The command to get a public IP from UNIX `ip addr` command:

ip -4 -o addr| \
 awk -F "( |/)" '$0 !~ " (10|127|172|192)\\." {print $7}'

The `ip` command options makes it to print only IPv4 addresses (`-4`) and output them in one line each (`-o`).

The `awk` app uses space and `/` as Field separators (`-F "( |/)`) and looks for lines without a substring containing one of 10, 127, 172, 192 numbers followed by a dot and preceded by space (`$0 !~ " (10|127|172|192)\\."`. It prints a seventh filed (`{print $7}`).

Example of ip command output

To better understand the pattern used in the `awk` below is an example of the output of the `ip` command.

1: lo    inet 127.0.0.1/8 scope host lo\       valid_lft forever preferred_lft forever
2: enp2s0f0np0    inet 56.112.121.59/32 metric 100 scope global dynamic enp2s0f0np0\       valid_lft 64241sec preferred_lft 64241sec
4: docker0    inet 172.17.0.1/16 brd 172.17.255.255 scope global docker0\       valid_lft forever preferred_lft forever

Json in logs and how AWK can help

Checking systemd service logs in a JSON format might be a bit annoying. The output is far from readable, but AWK comes to help. The key is to use the "{" character as a separator, and reusing it in the printf command.

In my case, I had to check the mev-boost outputting in JSON format and used the following command to make the output more readable. 
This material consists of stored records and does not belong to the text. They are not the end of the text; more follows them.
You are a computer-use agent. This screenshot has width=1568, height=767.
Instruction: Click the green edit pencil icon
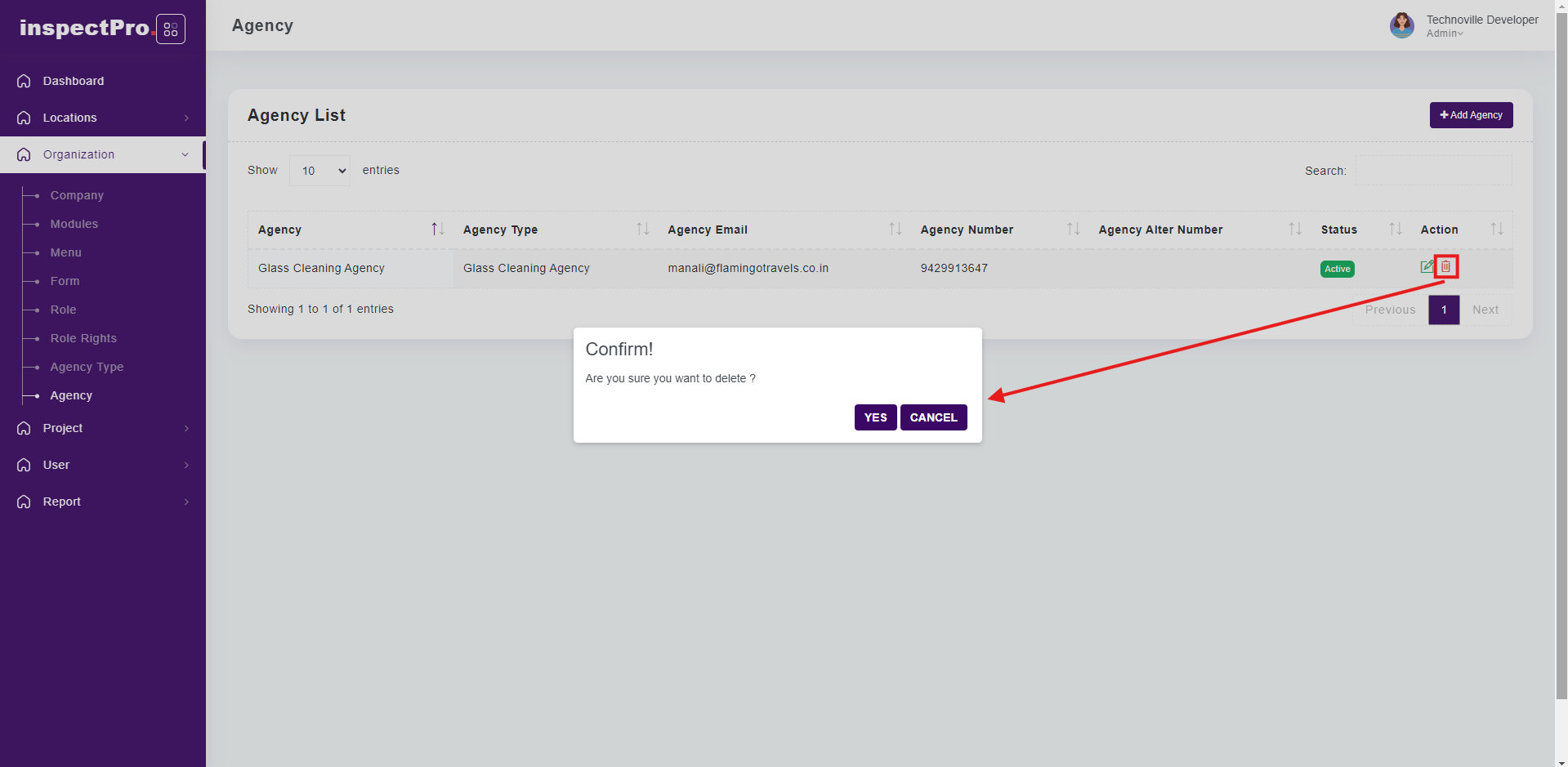click(x=1427, y=267)
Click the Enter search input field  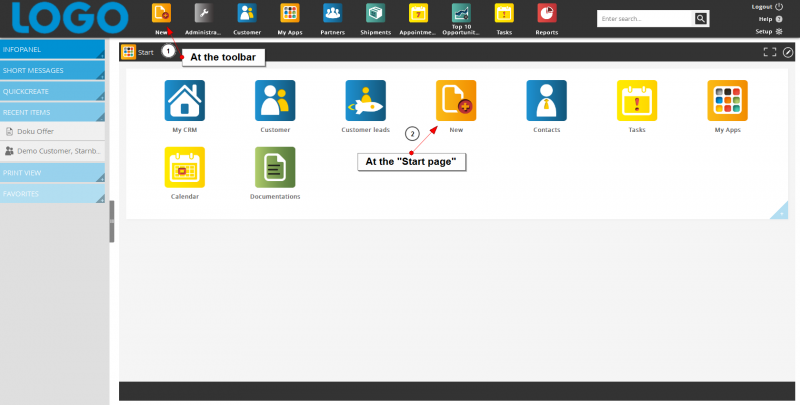click(x=644, y=19)
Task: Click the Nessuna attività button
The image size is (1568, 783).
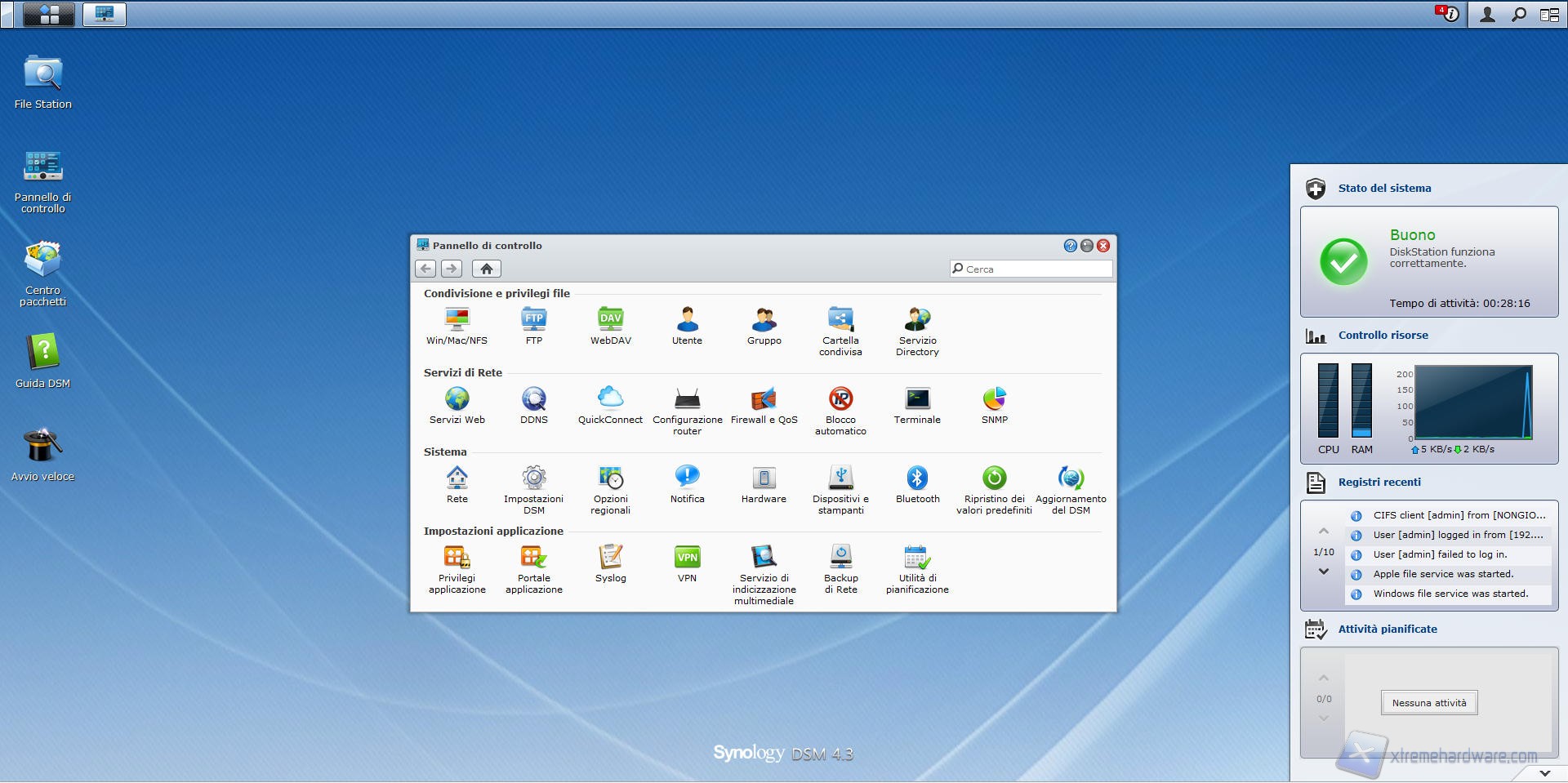Action: [x=1428, y=703]
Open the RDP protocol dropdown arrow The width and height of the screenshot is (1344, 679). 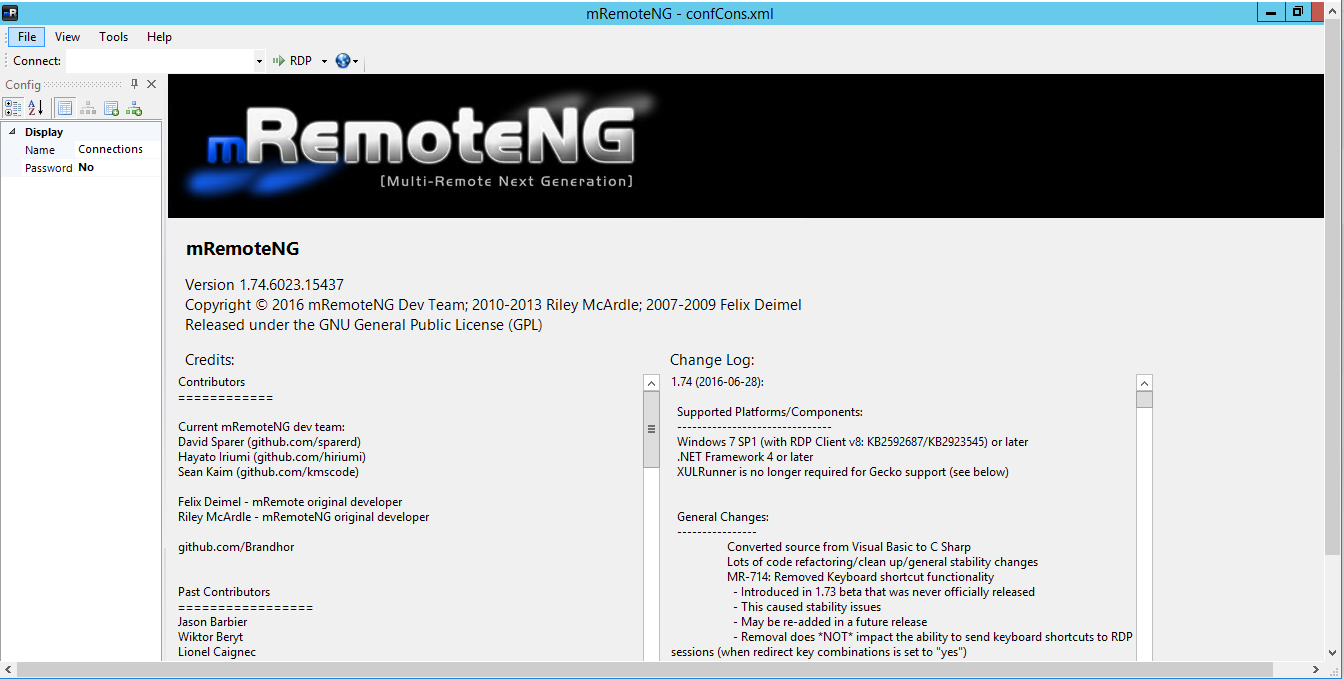pos(324,61)
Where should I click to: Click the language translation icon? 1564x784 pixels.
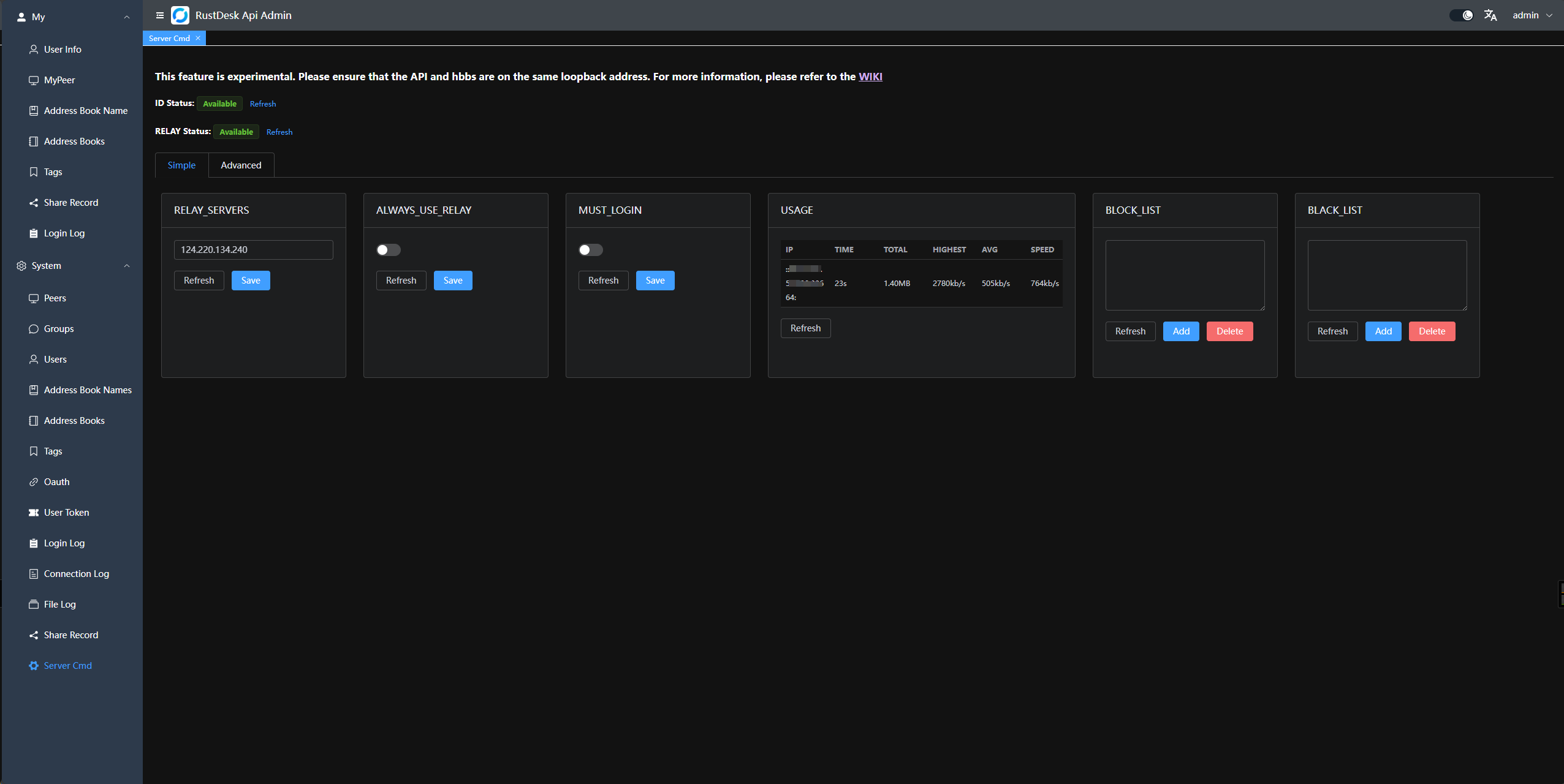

 journalctl -u mev-boost --since "2025-09-22 00:00:00" | \
  awk -F{ \
  '$0 !~ /io.ReadCloser/ { printf ( "%s%s\n" ,FS ,$2) }' | \
  jq .
 

The first line limits the output of journal logs to unit `mev_boost` from 22nd September 2025.  Second and third line direct AWK to split each line on the "{" character, and processes only lines which do not contain the string "io.ReadCloser". The lines with the string are not proper JSON. Next, the second field/substring is printed, but prefixed with the field separate ("FS"). Otherwise, the output will not be a valid JSON, because the opening "{" is used a separator. Such formatted line is then sent to jq. In the example, jq just prints the output in a human friendly way, but it can be used to query the output.